This was to define a variable "timestep" so the numerical timestep did not need to be changed manually when it needed to be changed and more than one tilmestep can be run in sequence in a single script if wanted. Temperature chosen to run were 2.0, 2.2, 2.4, 2.6, 2.8 simulated at pressure 2.6 or 5.0 respectively. Values of density, pressure and temperature would be sampled every 100 timesteps for an average value. 1000 values were sampled for every variables listed above over 100000 timesteps. These ten .in files were run by LAMMPS on HPC and output log files were saved.

NVT ensembles

npt.in was taken to be modified into NVT ensemble(modified nvt.in is attached as appendix). Equilibrium was generated by melting a crystal and all npt in script changed by nvt. Thermostat was turned off once the system was in correct thermodynamic state. 0.001 timestep was used to run 100000 timesteps. Average temperature calculated from values of every 100 timesteps and heat capacity was output by LAMMPS at input temperature 2.0, 2.2, 2.4, 2.6 and 2.8 for density 0.2 or 0.8 respectively, 10 simulations in total.

RDF

liq.in at density=0.8, temperature=1.2 was used as a template for running vap.in and sol.in. for vapour and solid systems. vap.in had density=0.4, temperature=1.2 while sol.in had density=1.6, temperature=1.2 and lattice type fcc instead of sc. 3 systems were run by LAMMPS on HPC. g(r) and intergration of g(r) with respect to r were calculated by VMD using output trajectory files.

MSD

liq(2).in with density=0.8 and temperature=1.2 was used as template for running vap(2).in and sol(2).in. The two input files were modified by same steps as RDF. 3 systems were run by LAMMPS on HPC. MSD files and VACF files were saved.

Results and Discussion

Single-specied system was generated as it would be simpler to only consider interaction between same kind of atoms. Velocity-Verlet algorithm was used to approximately solve LJ potential mode at tilmestep 0.1, 0.2 and 0.3. The results were compared with calculations from classic harmonic oscillator. Errors accumulated with increasing time so simulations of long periods was discouraged. Examining equilibrium with small time steps and short real time showed that equilibrium could be achieved very shortly after the simulation started. Therefore short time period would be encouraged. From these results, only timestep smaller than 0.2 could achieve total energy changes less than 1%.

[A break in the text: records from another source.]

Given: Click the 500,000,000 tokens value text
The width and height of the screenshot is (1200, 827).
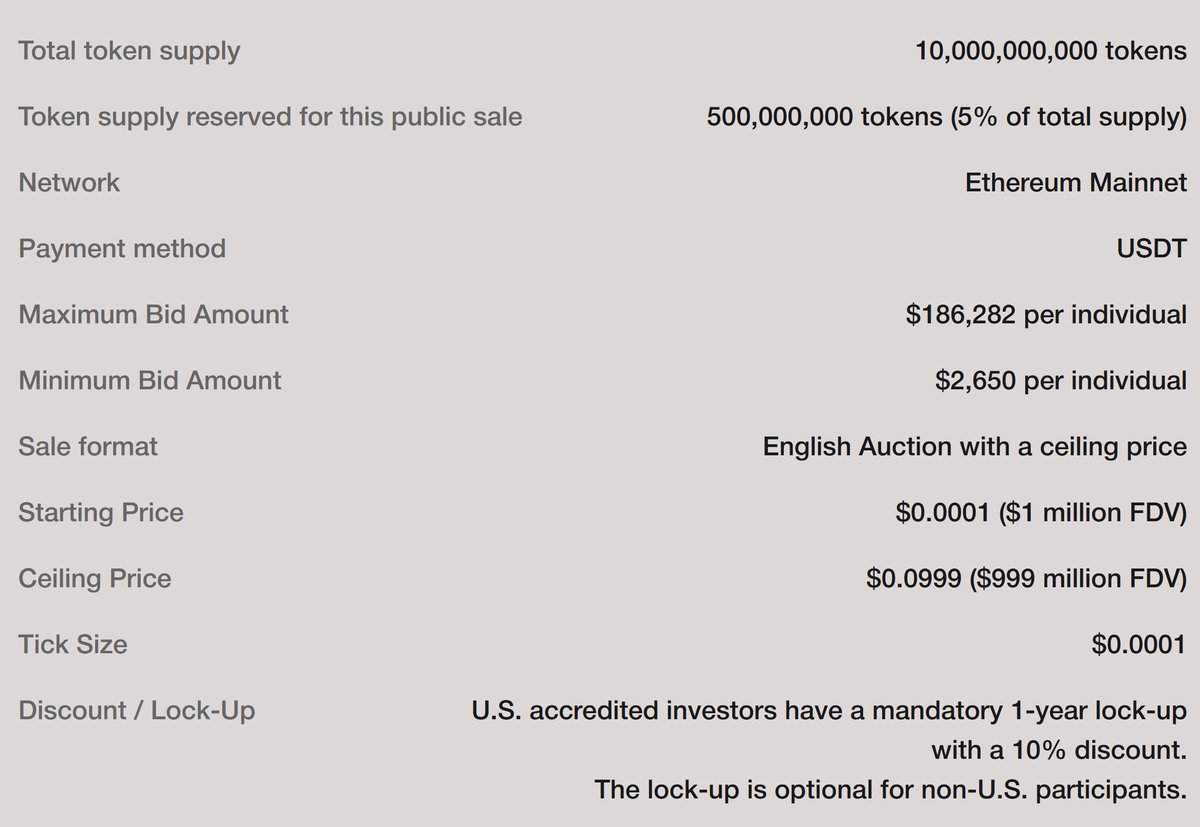Looking at the screenshot, I should [x=947, y=117].
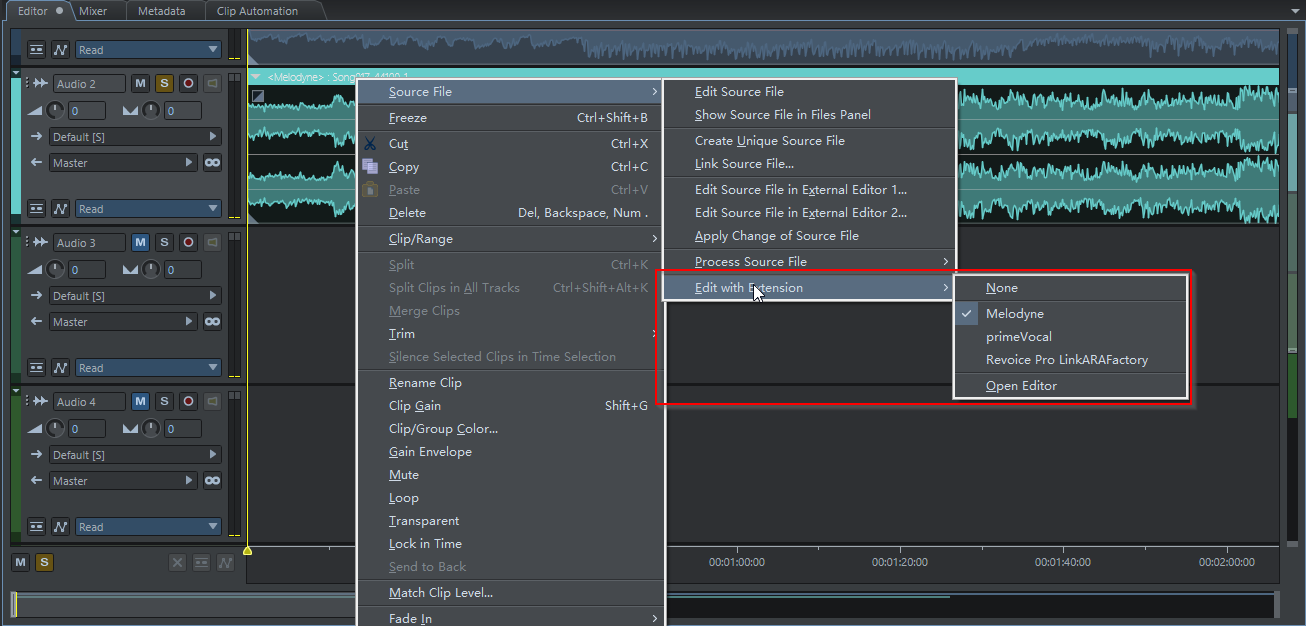Click the FX rack icon on Audio 2
The height and width of the screenshot is (626, 1306).
(36, 209)
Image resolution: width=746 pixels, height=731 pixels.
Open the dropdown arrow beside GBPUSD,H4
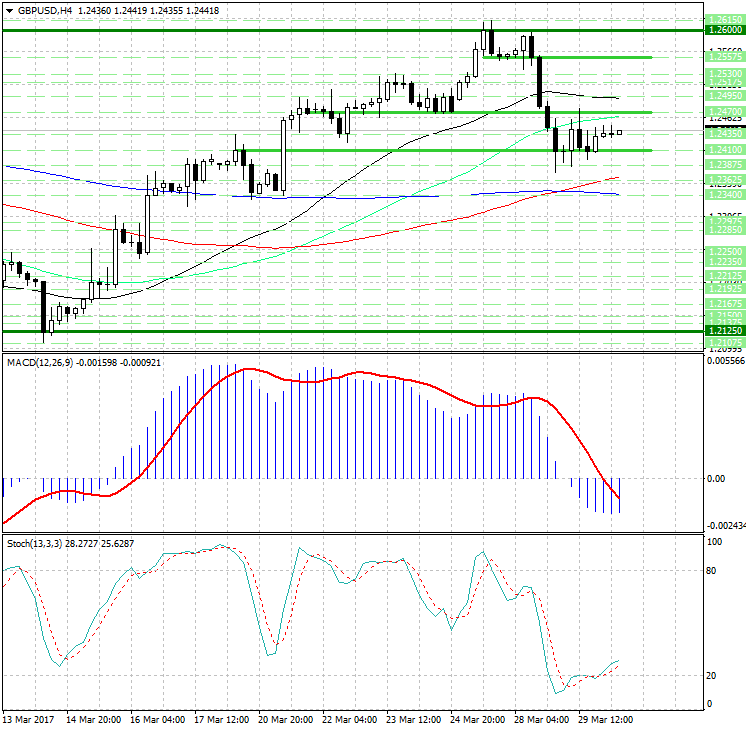(x=8, y=10)
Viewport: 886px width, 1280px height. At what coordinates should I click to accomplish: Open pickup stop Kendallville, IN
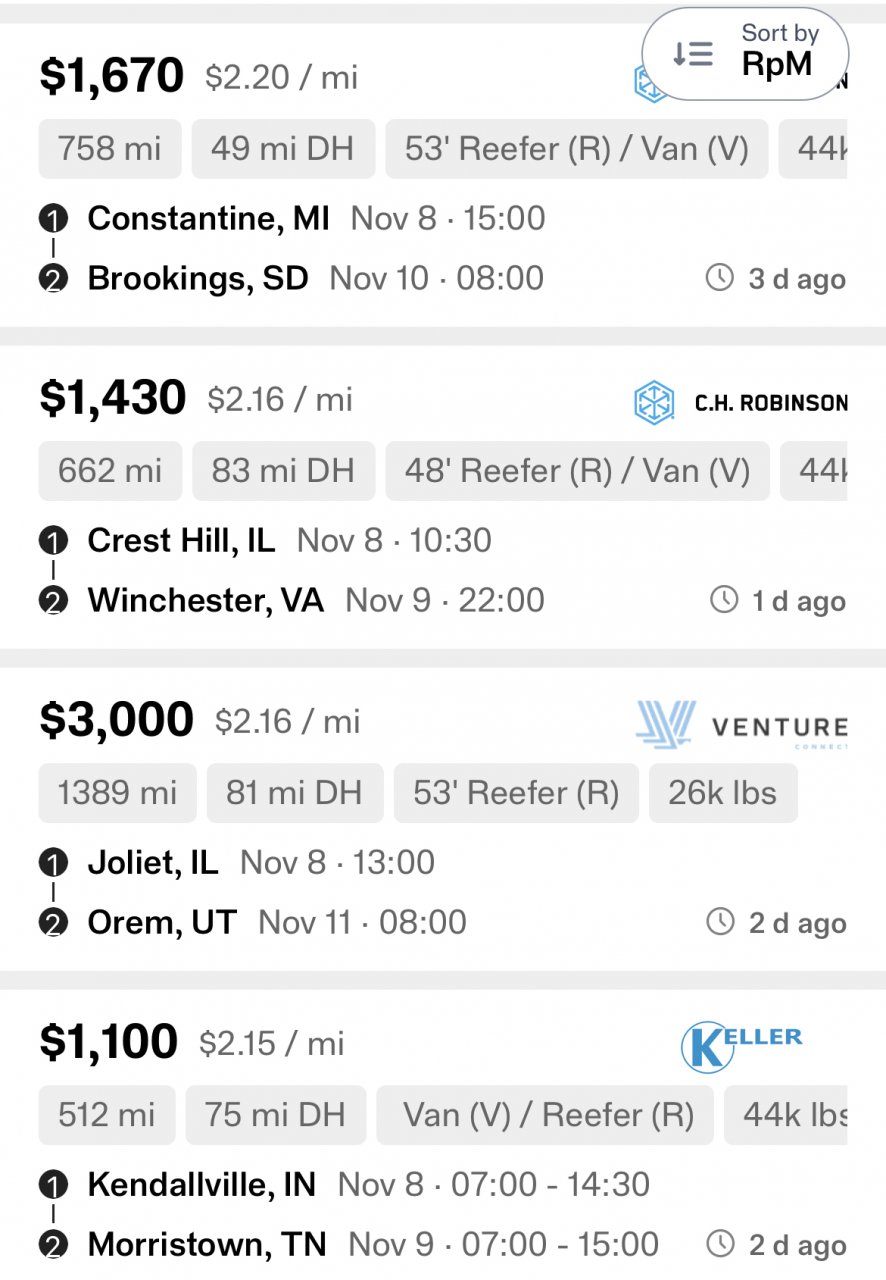(201, 1185)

position by classic harmonic oscillator vs. position by velocity-Verlet algorithm
Error vs Time
Energy vs. Time at 0.1 timestep
Energy vs. Time at 0.2 timestep
Energy vs. Time at 0.3 timestep

Smaller different timesteps(0.001, 0.0025, 0.0075, 0.01, 0.015) were examined as to determine a suitable timestep for further simulations and outcame total energies were under comparison. Monitoring total energy numerically was important as we needed to make sure our simulated system fulfilled energy conservation, correctly modelling real systems. From the results, 0.0025 and 0.001 would be suitable. However, even the 0.001 timestep task here took less than 10 minutes to simulate, so 0.001 was chosen for further simulations for more detailed and accurate results.

Timestep 0.015 was particularly bad as it never reached equilibrium. 0.01 and 0.0075 reached equilibrium but averaged total energies were higher than the ones from 0.0025 and 0.001

Simulation boxes were created with commands to enclosure the atoms. The system was not started from assigning random positions to every atom, but started from melting a crystal structure as two atoms may be generated too close to each other or might even collide. We were running the simulation under Lennard-Jones interaction, so repulsive force and potential energy would shoot up and unstabilize the system. Further more, crystal structures were highly ordered and it would be quite easy to assign positions to atoms once one atom was assigned. This was made even easier by creating simple cubic lattice with dimension 10 in x, y and z from origin instead of other ones. The side length of the simulated box was 1.07722 in the output file. If a face-centred cubic lattice with a lattice point number density of 1.2 was simulated, the side length of the cubic unit cell would be41.23=1.49 and 4000 atoms would be created.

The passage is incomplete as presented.